The compiler implements std::visit as a jump table over the variant’s type index, which is an integer comparison and a branch, not a pointer dereference chain. When the visitor lambda is instantiated for each type in the variant, the compiler can inline each concrete implementation. The result often outperforms virtual dispatch in microbenchmarks, particularly because all the implementations may be visible in one translation unit.

The cost is flexibility: the set of types in the variant must be known at compile time. Adding a new shape type means changing the variant definition and recompiling everything that touches it. This is the open-closed principle inverted: virtual dispatch is open to extension (new types without recompilation), std::variant is closed.

C++23: Deducing `this`

C++23’s explicit object parameter (P0847, commonly called “deducing this”) addresses some of CRTP’s ergonomic pain without changing the fundamental approach. Instead of a base class templated on its derived type, you write methods that deduce their object type automatically:

struct Shape {
    template <typename Self>
    void draw(this Self& self) {
        self.draw_impl();  // resolves at compile time based on actual type of self
    }
};

struct Circle : Shape {
    void draw_impl() { /* ... */ }
};

Calling circle.draw() deduces Self = Circle and dispatches to Circle::draw_impl() without virtual dispatch and without the static_cast noise. This is semantically equivalent to CRTP for the common case but reads considerably cleaner. The compiler’s ability to inline the resolved call is the same.

Deducing this also solves the long-standing problem of code duplication between const and non-const overloads, a separate benefit that makes it worth adopting regardless of the polymorphism angle.

Choosing the Right Tool

The decision tree here isn’t complicated once the costs are clear.

If your types are local and the compiler can see their concrete type at the call site, do nothing. The compiler will devirtualize. If you’re working with types that are final, annotate them and trust the compiler.

If you need runtime polymorphism (different types behind the same pointer, determined at runtime), virtual dispatch is the right model. The overhead is modest on cache-warm paths, and the architectural clarity of a clean interface hierarchy is worth something.

If you’re writing a performance-sensitive component where the set of participating types is known at compile time and you’re willing to accept template complexity, CRTP or std::variant are appropriate. Game engine component systems, numerical libraries that operate on different numeric types, and embedded system drivers that abstract over hardware with no dynamic allocation are all classic fits.

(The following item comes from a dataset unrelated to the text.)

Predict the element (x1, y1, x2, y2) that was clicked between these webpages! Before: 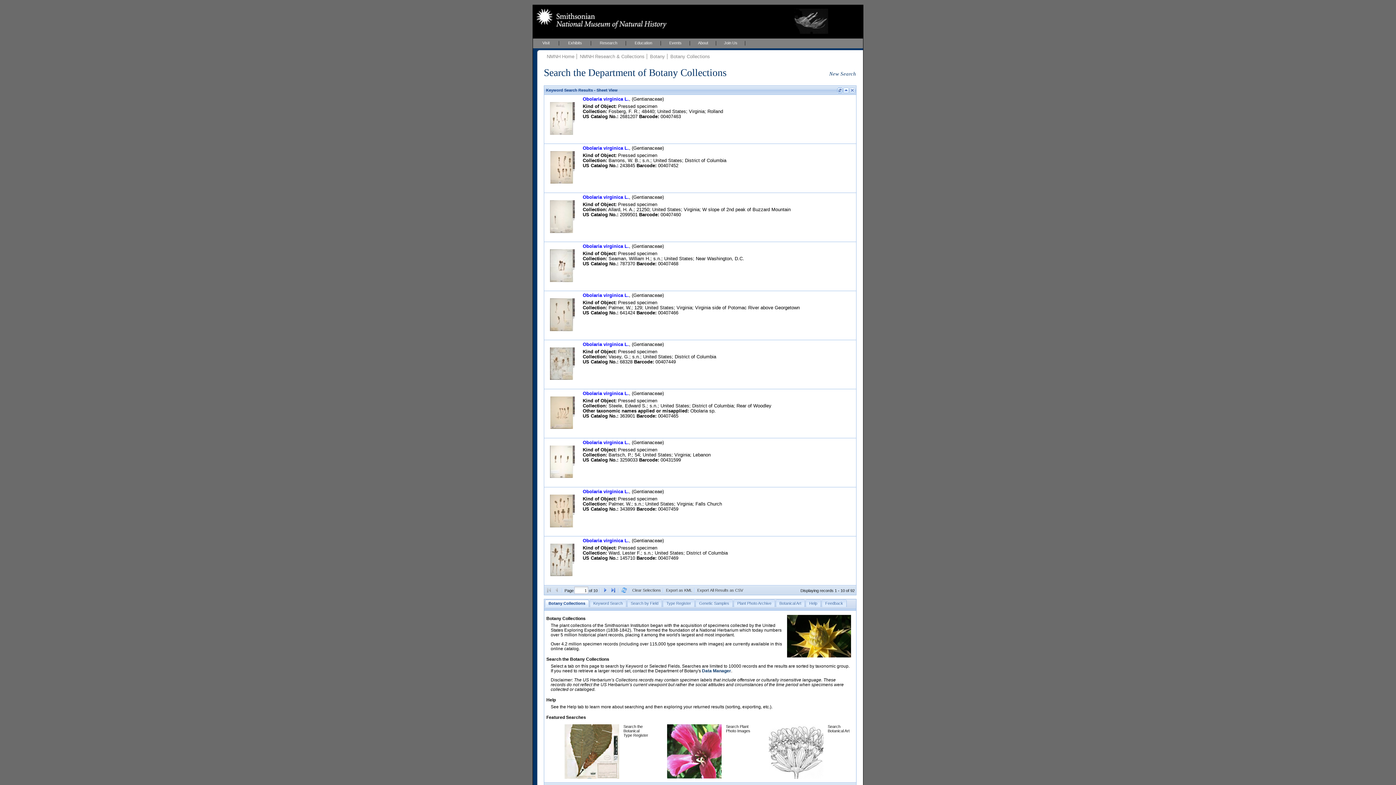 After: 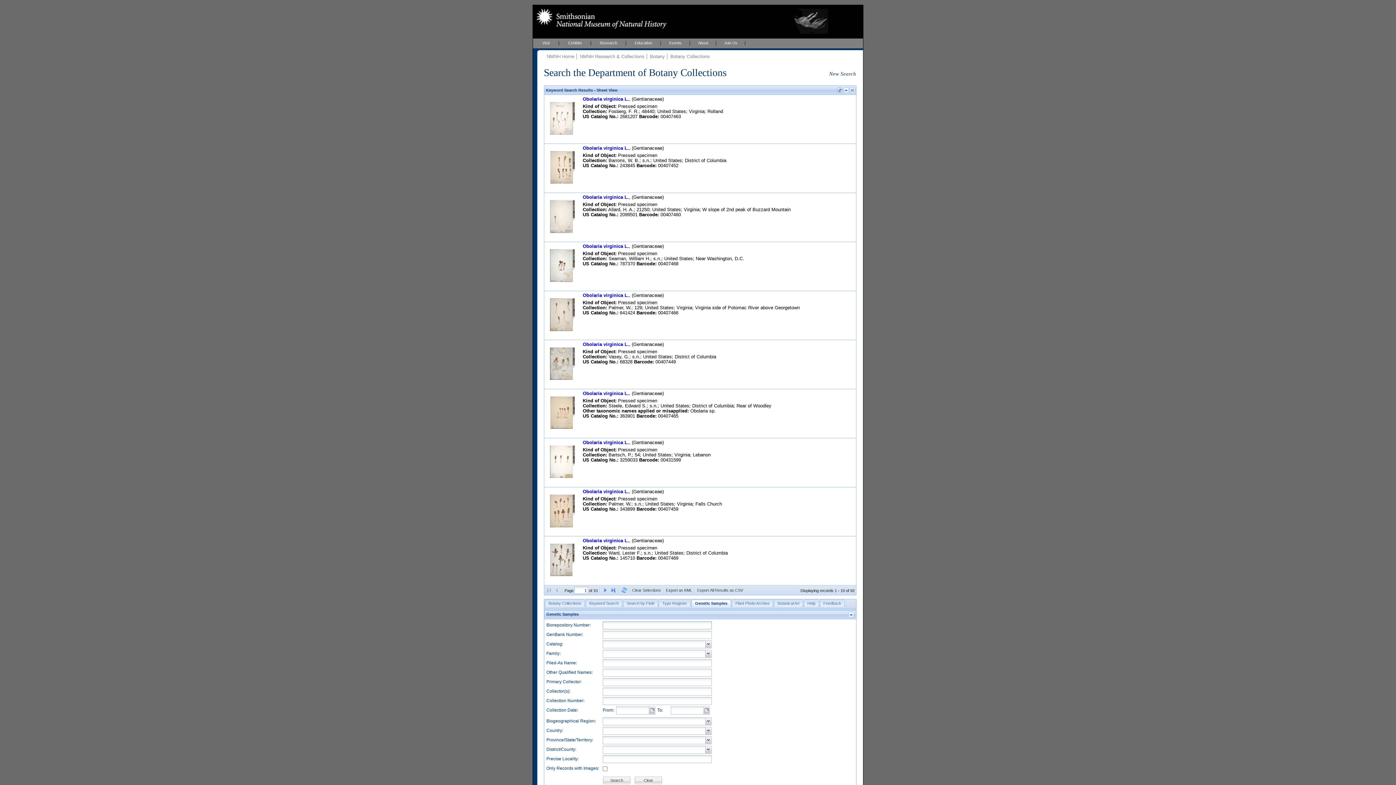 Action: label: Genetic Samples bbox: (695, 600, 733, 607)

The place where developers most often leave performance on the table isn’t choosing between virtual and CRTP, it’s failing to mark final on types that will never be subclassed, or failing to enable LTO in production builds. These are free improvements that don’t require restructuring any code.

The Broader Pattern

C++‘s zero-overhead abstraction principle, often attributed to Bjarne Stroustrup, says that features you don’t use don’t cost you anything, and that features you do use couldn’t be implemented more efficiently by hand. Virtual dispatch is a case where the principle is conditional: it applies if the compiler can devirtualize, and it doesn’t apply if it can’t.

Static polymorphism, whether through CRTP, concepts, std::variant, or the newer deducing-this syntax, shifts the resolution from runtime to compile time and makes the zero-overhead principle unconditional. The trade-off is always the same: you give up runtime flexibility in exchange for compile-time performance guarantees.

Rust handles this cleanly by making the distinction explicit in the language syntax: &dyn Trait for dynamic dispatch with explicit vtable semantics, impl Trait or T: Trait for static dispatch. C++ achieves the same split through conventions and patterns rather than syntax, which is why it requires more deliberate knowledge to navigate. Articles like the one on isocpp.org help make those conventions explicit, which is where most of the practical value lies.